2021年6月29日、加藤官房長官が「現在167校ある国際バカロレア(IB)の認定校を増やして、2022年度までに200校以上にする」と表明したニュースを目にしました。この目的は、文科省のIBの説明ページを見ると、グローバル化に備えた人材づくりということです。

国際バカロレア(以降IB)には、小学校向けのPYP、中学向けのMYP、大学進学に向けたDP(以降IBDP)があります。PYP、MYPは特に国際転校をする子どもたちが、転校しても同じカリキュラムで学び続けられるようにするために参考にされていることが多く、英語で書かれた駐在員向けの情報では、類似の国際カリキュラムであるIPCプログラムやケンブリッジプログラムと比べられていたりします。IBプログラムは特に教師の質によって差が出るとも言われているようですが、IBDPは積極的に選ぶ人も多いようです。

本当に認定校は増えるのか?

官房長官がIB認定校を200校以上にするとは言っていますが、進学上肝心なIBDPについて、この文科省のページに認定校候補校のリストで見てみると、現在のIB校167校のうち、IBDP校は約1/3の57校。しかも、その半数弱の25校が元々外国人のためにできたインターナショナルスクール(もしくは外国人学校)です。したがって、日本人が規制を気にせず通える学校はわずか27校ということになります。私の身近なところでも、私立高校のIBDP導入に関して、日本の大学進学実績を優先し、費用と手間の面でも導入を見送ったという話を聞いたことがあり、認定校を増やすのには時間がかかりそうだという印象です。

東南アジア中産階級とインターナショナルスクール

アジアには、240万人の学生と4,181校のインターナショナルスクールがあり、世界のインターナショナルスクールの55%を占めています(2016年)。2024年には、アジア太平洋地域に7,000校、500万人以上の生徒が通うようになるという試算もあります。

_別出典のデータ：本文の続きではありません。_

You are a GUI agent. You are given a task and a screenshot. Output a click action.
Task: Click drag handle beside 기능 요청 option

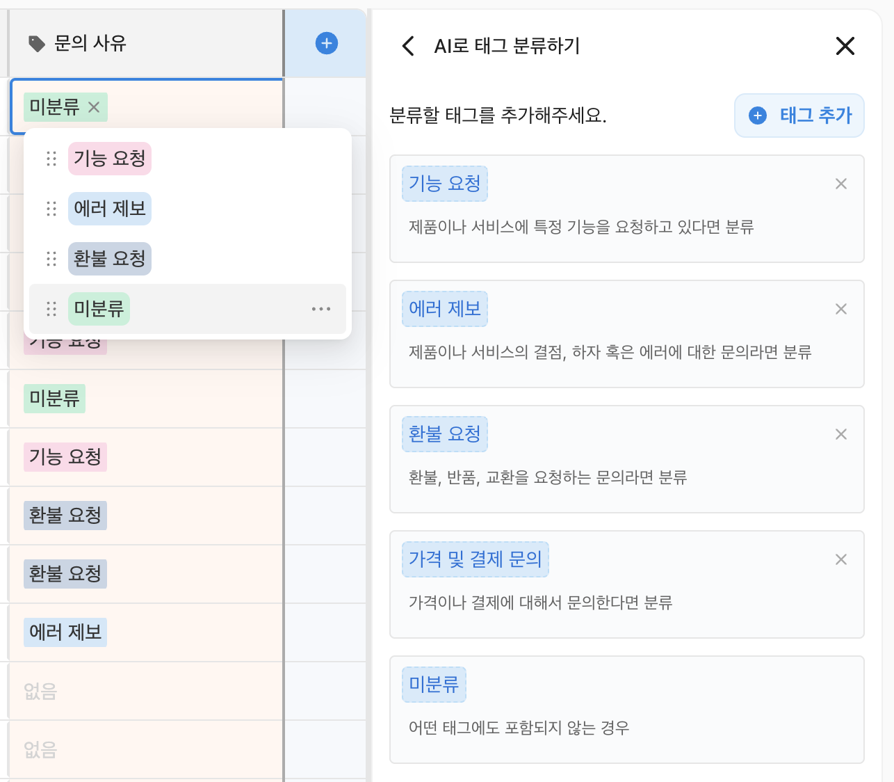point(51,159)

特にマレーシアとタイには、IBプログラム、ケンブリッジプログラムを採用している学校が多くあります。日本のように母国語教師が自国の学校で教えているわけではありません。インターナショナルスクールが日本より身近で、意欲ある中産階級の家庭の子どもが、インターナショナルスクールでIBプログラムやケンブリッジプログラムなどを学んでいます。2015年の終りにASEAN経済共同体ができ、公用語を英語と定めたのをきっかけに、この傾向は、年々強くなっています。つまり、「子供に多くの選択肢を持たせたい」と思った時に、インターナショナルスクールという選択肢がある家庭が日本より多いということでもあります。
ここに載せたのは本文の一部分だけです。